Vers un écosystème modulaire de la logistique automatisée

Ce test réussi s’intègre dans une transformation plus large des chaînes d’approvisionnement militaires et civiles. L’idée n’est plus seulement d’automatiser un véhicule, mais de concevoir un écosystème de logistique modulaire, interopérable entre drones, plateformes navales, véhicules terrestres autonomes et systèmes de commande distribués.

Le rôle d’Honeywell est central dans cette mutation : l’entreprise développe une gamme complète d’avioniques adaptables, compatibles avec les drones actuels et les futurs systèmes C4ISR. La modularité permet aussi d’abaisser les coûts en production de série.

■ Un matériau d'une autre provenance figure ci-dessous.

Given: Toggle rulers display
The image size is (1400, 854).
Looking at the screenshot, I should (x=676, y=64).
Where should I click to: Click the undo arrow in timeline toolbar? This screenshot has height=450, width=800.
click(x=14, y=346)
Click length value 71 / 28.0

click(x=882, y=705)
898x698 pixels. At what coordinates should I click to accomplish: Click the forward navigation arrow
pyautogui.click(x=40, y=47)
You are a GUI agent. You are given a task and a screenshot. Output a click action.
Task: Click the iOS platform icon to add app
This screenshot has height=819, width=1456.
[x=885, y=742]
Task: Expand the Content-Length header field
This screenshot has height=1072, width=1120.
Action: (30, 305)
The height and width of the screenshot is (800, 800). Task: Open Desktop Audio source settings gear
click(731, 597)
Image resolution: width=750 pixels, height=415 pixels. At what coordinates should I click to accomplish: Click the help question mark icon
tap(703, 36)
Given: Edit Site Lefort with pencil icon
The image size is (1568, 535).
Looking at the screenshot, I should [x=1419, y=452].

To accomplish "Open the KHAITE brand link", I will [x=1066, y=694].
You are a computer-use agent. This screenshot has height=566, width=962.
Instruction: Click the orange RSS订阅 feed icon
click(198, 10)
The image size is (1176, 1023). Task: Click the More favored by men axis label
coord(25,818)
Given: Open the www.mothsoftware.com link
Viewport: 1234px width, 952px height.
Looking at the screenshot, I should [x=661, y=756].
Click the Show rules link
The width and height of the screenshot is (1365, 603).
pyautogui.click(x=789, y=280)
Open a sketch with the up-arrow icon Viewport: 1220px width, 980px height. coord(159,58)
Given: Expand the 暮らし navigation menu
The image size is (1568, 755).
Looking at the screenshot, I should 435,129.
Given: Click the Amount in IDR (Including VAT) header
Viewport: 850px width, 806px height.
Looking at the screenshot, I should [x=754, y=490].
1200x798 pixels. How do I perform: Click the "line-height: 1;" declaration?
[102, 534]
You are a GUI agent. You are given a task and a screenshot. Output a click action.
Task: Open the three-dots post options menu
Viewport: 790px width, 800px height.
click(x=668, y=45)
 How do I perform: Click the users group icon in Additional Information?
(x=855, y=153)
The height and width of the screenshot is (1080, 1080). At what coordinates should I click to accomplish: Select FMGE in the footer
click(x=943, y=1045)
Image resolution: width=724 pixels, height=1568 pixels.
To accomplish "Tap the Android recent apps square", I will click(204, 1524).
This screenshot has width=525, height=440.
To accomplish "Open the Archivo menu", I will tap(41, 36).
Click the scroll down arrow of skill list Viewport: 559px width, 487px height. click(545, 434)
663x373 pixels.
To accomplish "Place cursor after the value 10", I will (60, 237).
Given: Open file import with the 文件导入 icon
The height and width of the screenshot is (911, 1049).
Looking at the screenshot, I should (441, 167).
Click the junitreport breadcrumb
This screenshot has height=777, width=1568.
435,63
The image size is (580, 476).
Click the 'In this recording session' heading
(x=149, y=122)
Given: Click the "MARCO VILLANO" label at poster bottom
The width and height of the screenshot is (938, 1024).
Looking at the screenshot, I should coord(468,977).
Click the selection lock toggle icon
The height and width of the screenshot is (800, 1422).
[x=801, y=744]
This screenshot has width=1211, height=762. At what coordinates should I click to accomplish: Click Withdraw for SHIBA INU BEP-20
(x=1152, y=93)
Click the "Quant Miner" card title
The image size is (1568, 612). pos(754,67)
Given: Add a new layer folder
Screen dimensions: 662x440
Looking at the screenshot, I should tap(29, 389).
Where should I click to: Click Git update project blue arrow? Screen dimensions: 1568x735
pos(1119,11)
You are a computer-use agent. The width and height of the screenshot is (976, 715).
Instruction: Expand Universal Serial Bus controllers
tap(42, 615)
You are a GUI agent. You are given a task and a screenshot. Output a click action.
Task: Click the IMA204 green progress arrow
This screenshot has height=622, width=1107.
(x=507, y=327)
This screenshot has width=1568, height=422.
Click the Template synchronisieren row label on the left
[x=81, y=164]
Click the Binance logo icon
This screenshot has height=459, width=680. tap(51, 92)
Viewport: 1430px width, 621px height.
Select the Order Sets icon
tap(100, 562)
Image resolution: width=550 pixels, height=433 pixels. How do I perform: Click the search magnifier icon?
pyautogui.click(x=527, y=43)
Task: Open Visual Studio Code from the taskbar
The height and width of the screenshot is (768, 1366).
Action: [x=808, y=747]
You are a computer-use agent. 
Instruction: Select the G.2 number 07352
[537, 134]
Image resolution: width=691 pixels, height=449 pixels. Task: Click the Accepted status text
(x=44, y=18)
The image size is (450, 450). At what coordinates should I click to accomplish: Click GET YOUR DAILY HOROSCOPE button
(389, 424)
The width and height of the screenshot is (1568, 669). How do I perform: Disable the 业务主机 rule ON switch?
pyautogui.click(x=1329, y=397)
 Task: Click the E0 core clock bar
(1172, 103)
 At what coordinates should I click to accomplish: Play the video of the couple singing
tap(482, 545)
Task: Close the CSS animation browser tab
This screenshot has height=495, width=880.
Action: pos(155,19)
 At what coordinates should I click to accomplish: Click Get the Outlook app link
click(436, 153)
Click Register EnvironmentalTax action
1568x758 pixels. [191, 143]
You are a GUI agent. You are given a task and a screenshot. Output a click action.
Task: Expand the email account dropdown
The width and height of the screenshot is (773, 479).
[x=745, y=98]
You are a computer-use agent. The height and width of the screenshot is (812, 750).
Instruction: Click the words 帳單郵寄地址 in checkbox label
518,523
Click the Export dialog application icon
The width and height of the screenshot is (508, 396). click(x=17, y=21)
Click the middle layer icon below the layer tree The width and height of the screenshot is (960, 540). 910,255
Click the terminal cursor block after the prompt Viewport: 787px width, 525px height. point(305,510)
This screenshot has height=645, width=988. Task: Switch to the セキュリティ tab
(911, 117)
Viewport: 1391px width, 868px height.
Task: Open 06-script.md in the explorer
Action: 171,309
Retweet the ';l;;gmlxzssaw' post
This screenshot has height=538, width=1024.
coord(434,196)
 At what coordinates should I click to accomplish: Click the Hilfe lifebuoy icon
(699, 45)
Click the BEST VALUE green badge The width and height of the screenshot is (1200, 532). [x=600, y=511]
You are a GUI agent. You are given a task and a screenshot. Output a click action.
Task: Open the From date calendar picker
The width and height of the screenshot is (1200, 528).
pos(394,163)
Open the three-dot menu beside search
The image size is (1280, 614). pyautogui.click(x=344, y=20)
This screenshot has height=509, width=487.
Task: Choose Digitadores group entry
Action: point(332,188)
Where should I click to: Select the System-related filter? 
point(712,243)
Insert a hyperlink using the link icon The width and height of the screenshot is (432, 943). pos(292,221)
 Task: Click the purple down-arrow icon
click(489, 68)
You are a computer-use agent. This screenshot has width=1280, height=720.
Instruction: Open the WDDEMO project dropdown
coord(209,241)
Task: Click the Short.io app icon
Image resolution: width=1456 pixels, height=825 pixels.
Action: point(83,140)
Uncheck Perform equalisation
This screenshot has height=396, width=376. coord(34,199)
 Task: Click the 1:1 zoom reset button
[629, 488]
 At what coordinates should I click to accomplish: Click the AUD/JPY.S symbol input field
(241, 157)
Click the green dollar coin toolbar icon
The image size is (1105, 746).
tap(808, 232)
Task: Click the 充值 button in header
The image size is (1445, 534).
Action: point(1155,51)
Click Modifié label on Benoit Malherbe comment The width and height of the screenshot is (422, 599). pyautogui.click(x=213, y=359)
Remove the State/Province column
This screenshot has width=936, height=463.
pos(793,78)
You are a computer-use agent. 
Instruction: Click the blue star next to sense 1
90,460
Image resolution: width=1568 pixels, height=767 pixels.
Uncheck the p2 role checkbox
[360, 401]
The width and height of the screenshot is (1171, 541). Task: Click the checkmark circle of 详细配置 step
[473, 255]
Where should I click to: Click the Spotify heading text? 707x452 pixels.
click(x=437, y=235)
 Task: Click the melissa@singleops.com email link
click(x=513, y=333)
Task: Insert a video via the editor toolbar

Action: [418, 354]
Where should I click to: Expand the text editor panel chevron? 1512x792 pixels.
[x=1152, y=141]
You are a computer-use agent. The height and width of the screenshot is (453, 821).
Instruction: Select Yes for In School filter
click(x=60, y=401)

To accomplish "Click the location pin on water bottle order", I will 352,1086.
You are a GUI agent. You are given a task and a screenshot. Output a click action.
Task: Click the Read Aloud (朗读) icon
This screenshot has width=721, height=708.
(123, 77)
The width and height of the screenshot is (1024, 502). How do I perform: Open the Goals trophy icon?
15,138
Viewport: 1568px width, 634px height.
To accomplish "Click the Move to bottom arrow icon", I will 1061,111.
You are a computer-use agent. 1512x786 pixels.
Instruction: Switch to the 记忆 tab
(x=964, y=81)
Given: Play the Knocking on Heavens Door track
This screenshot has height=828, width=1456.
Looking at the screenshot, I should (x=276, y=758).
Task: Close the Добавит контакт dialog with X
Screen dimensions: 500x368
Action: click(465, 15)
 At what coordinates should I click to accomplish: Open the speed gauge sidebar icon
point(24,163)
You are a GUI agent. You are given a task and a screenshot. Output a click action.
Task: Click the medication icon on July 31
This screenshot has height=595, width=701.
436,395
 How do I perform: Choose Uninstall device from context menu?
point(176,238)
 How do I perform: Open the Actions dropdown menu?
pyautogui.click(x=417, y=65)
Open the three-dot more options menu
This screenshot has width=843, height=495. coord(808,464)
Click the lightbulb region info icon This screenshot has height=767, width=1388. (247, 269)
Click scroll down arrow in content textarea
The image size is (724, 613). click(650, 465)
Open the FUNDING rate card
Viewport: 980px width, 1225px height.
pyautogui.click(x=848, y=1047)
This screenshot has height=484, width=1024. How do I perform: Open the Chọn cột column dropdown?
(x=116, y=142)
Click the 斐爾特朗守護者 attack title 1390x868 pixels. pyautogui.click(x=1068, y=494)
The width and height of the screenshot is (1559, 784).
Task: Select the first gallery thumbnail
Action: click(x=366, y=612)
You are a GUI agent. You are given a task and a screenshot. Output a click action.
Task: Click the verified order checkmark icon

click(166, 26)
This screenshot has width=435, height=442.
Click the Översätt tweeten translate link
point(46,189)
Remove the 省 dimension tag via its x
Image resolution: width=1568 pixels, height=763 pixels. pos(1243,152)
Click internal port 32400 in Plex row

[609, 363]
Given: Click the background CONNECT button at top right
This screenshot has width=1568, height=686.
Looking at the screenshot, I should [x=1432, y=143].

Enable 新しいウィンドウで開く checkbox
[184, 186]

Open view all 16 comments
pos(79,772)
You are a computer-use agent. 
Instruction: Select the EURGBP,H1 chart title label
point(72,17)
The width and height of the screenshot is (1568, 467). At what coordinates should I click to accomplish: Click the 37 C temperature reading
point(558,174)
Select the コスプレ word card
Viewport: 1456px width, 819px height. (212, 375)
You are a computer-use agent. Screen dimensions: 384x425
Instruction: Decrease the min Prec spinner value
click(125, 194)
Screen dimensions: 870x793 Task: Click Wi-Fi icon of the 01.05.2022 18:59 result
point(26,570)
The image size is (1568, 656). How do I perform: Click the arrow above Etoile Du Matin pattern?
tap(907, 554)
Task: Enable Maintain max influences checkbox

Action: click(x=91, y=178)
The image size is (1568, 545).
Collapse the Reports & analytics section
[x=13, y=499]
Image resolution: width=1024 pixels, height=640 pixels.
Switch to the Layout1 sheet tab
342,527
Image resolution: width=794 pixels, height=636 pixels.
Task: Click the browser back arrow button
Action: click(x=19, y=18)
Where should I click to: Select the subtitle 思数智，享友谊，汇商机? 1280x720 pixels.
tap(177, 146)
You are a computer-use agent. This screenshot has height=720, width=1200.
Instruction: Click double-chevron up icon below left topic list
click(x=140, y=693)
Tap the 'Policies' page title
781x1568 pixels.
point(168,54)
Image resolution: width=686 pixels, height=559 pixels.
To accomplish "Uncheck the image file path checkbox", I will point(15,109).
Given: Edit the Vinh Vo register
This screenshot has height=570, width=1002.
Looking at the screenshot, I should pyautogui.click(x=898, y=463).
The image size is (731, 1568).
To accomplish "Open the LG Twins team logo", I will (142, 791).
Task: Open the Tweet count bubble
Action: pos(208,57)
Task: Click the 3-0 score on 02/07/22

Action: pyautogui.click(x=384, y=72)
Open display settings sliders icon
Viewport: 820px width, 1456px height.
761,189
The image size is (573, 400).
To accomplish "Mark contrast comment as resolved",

Pour l’USMC, il s’agit de gagner en réactivité tactique, en réduisant le délai entre la demande et la livraison d’un ravitaillement sur le terrain. Des algorithmes d’ordonnancement dynamique des livraisons sont déjà à l’essai, pour réduire les temps morts dans les opérations.

D’autres forces armées (Japon, Australie, Royaume-Uni) suivent ces évolutions de près, certains ayant déjà entamé des projets de démonstration sur leurs propres plateformes existantes (Black Hawk, NH90).